With a child on the way and experiencing something of a sexual rut in his marriage to Michelle (Alyson Hannigan), perennially awkward Jim (Jason Biggs) returns home to find that his legacy as a pie-humping, viral video-starring adolescent remains intact. Teaming back up with old friends Kevin (Thomas Ian Nichols), Oz (Chris Klein) and Finch (Eddie Kaye Thomas), the gang initially enjoy their weekend away from maturity and relationship obligations. However, when enfant terrible Stifler (Seann William Scott) rears his maniacal head once again, the gang’s penchant for sticky situations and lewd mishaps returns.

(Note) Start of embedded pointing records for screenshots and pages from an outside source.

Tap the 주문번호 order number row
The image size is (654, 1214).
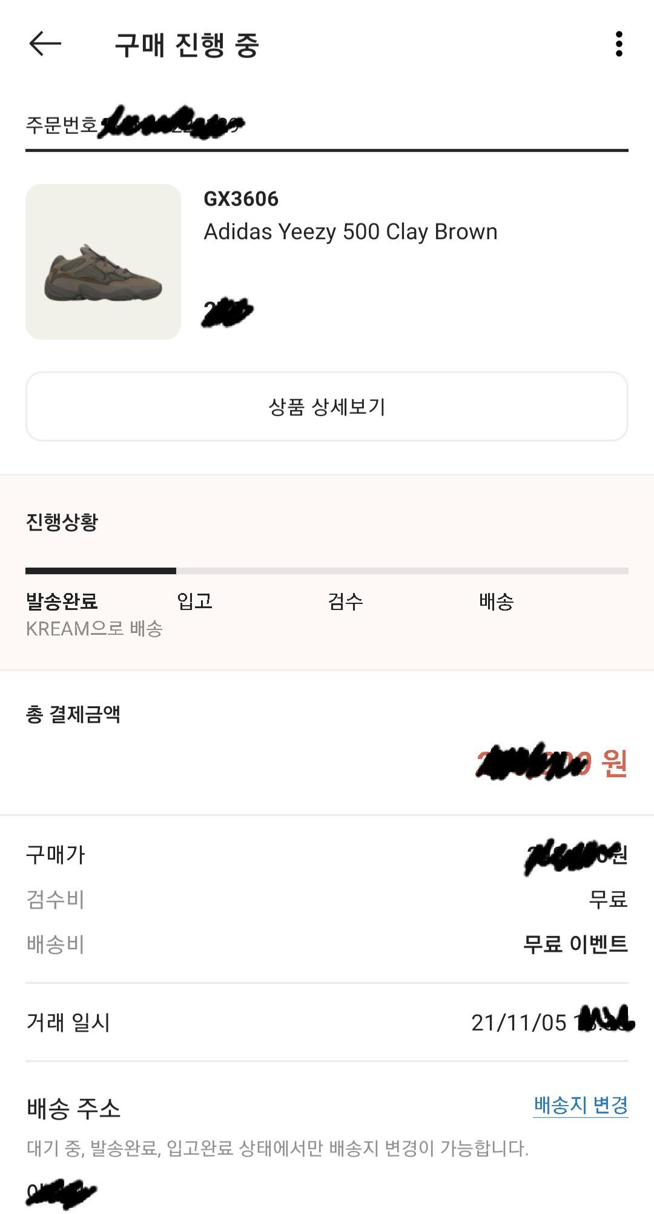coord(327,124)
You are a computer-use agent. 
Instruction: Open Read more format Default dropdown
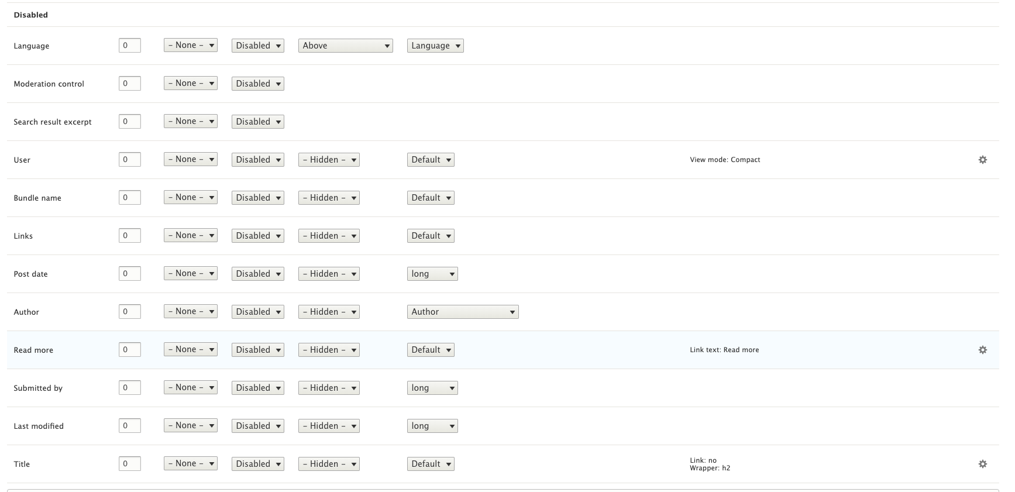tap(431, 350)
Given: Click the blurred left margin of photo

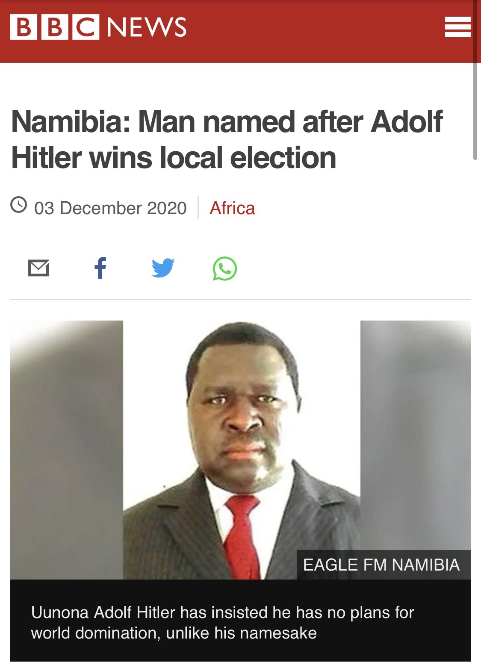Looking at the screenshot, I should tap(67, 450).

The explicit pupil in 1999’s school of softcore (and superior) teen movies (Election, 10 Things I Hate About You), the original American Pie was as much a throwback to the teenage foibles of the Porky’s series as it was an epochal depiction of American high school culture. Reunion, in its clear attempt at emulating the crude but eventually sweet nature of the preceding instalments, inherently suffers because of its standing amongst a sub-genre populated by derivative films that have built upon the inaugural American Pie’s success.
Though there may be some melancholy for fans of the original series – stuck with the balding and altogether rounder central cast members along with a number of fleeting cameos (Shannon Elizabeth’s Nadia, Natasha Lyonne’s confirmed lesbian Jessica), Reunion rarely shakes an inherent sense of desperation. Is this really just a final bid to reignite the waning careers of several washed-up actors, whose 13-year-old potential has barely been fulfilled?
With this disenfranchised subtext left regrettably untapped, what Hurwitz and Schlossberg’s Reunion script does make ample room for is dated toilet humour and a mindless treatment of women as either prudish caregivers or disposable fellators. All these elements appear entirely lost in a useless rehash that – for the mots part – just feels plainly embarrassing.